La adecuada intervención gerontológica, y que pueda definirse como exitosa, debe ir dirigida a promover técnicas de afrontamiento para que los cuidadores brinden atención de calidad y se prevenga su colapso, siendo estos pieza activa en este proceso, lo cual puede representar el compromiso de los especialistas por su objeto de estudio, al procurarle siempre mejores técnicas de intervención y capacitarlos en el proceso terapéutico.
Debe contemplarse al cuidador primario informal como parte del trabajo con el familiar o amigo demenciado, pues indudablemente éste también es afectado por la enfermedad. También, las distintas instituciones públicas y privadas deben poner al alcance de sus usuarios información para atender a sus pacientes y a sí mismos.
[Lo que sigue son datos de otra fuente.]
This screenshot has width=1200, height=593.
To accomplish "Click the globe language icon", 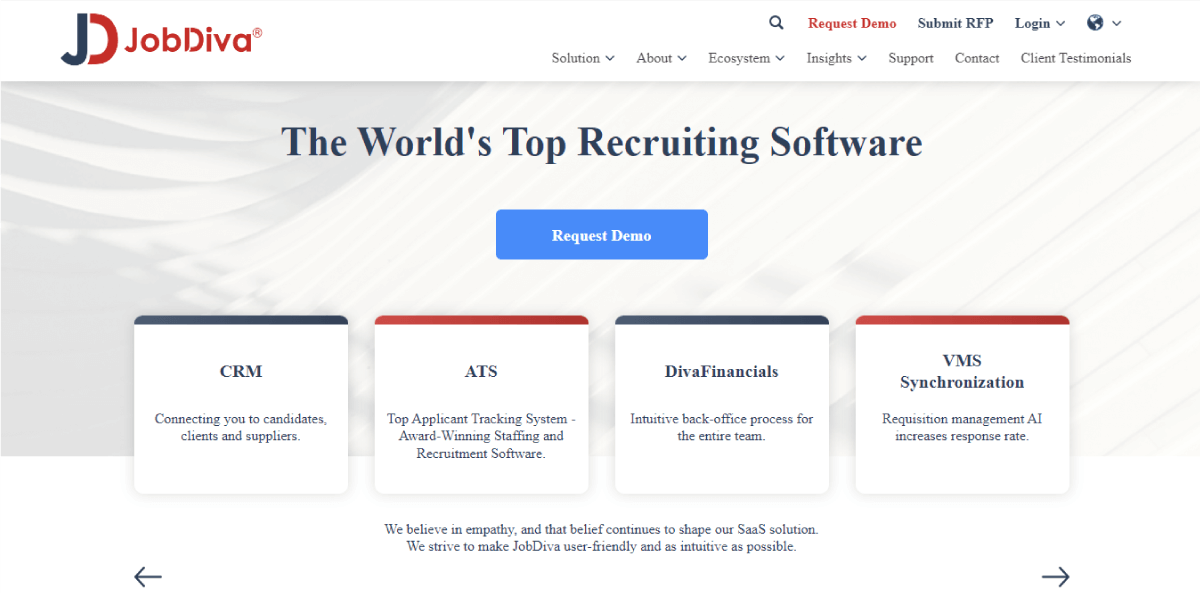I will tap(1095, 23).
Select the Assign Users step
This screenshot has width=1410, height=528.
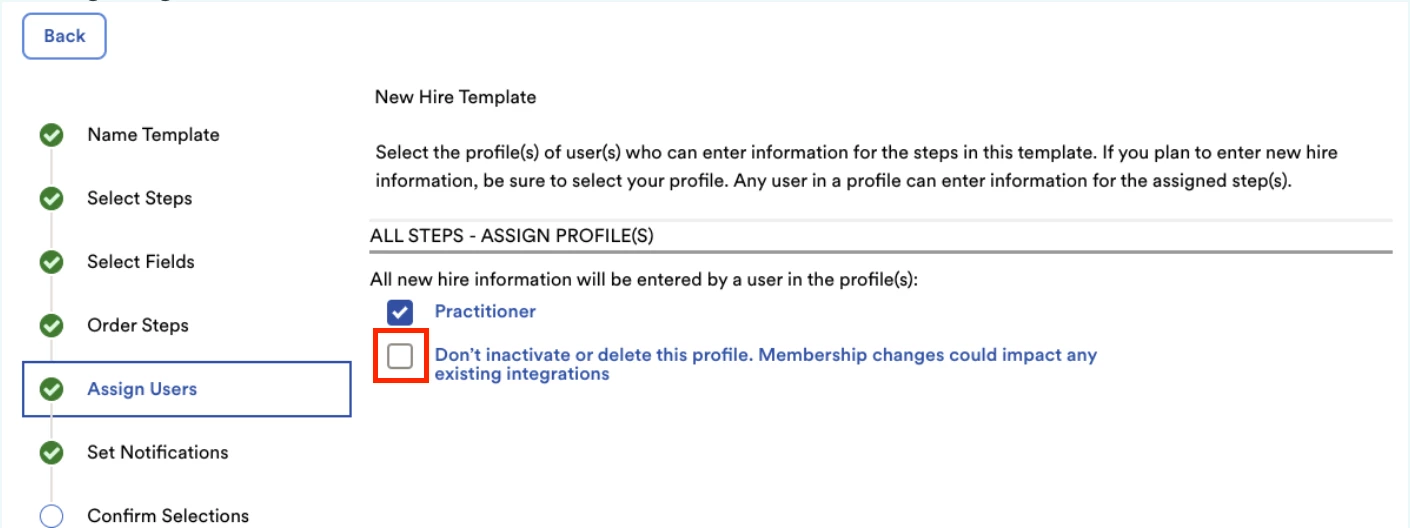point(187,389)
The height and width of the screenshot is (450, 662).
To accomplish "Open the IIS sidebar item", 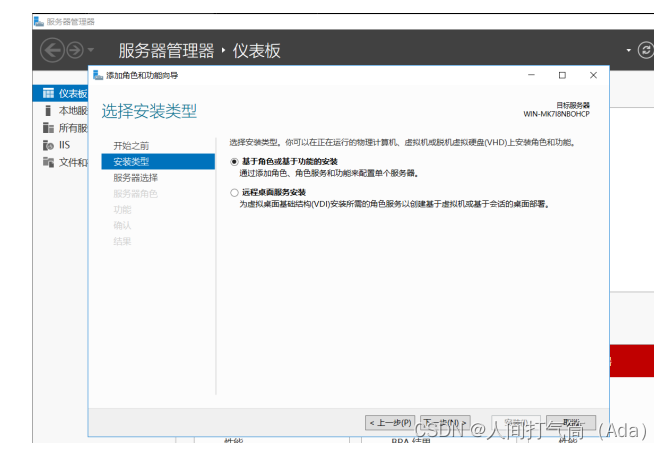I will tap(63, 144).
Esta información también debe ser del conocimiento del geriatra y gerontólogo para hacerla llegar a sus pacientes y familiares.
El Estado debe tener un rol más activo para brindar atención a este sector de la población mexicana pues, de no hacerse previendo las consecuencias, al momento de incrementarse de manera más significativa el numero de padecimientos crónico-‐degenerativos, a consecuencia del mayor número de adultos mayores, existirán menos posibilidades de contar con el recurso humano, tecnológico y material para brindar una atención de largo alcance y calidad. Así también, debe promoverse y facilitarse a la iniciativa privada la posibilidad de abrir centros gerontológicos donde se atienda a la población envejecida, mediante préstamos o distintas facilidades. Considero además que, sin el trabajo conjunto de estos dos amplios sectores (público y privado), difícilmente se podrá tener lista la infraestructura que demandarán todos los adultos mayores de nuestro país, que se prevé aumente de manera alarmante.
La investigación gerontológica debe promoverse y difundirse a la brevedad, ya que además de dejar a los adultos mayores sin los beneficios derivados de la investigación, se desperdicia talento de profesionales y estudiantes en formación, con ideas que pueden resultar valiosas y que no son puestas en marcha.
La formación de personal en esta área de la salud arroja poco recurso humano enfocados a ello, aunado a que se cuentan con pocos planes de estudio destinados específicamente al área de gerontología.
Brindar alternativas de ayuda o asesoría consolidadas para los cuidadores también debe ser una de las obligaciones primordiales de aquellos especialistas inmersos en el área, a modo de facilitar su labor.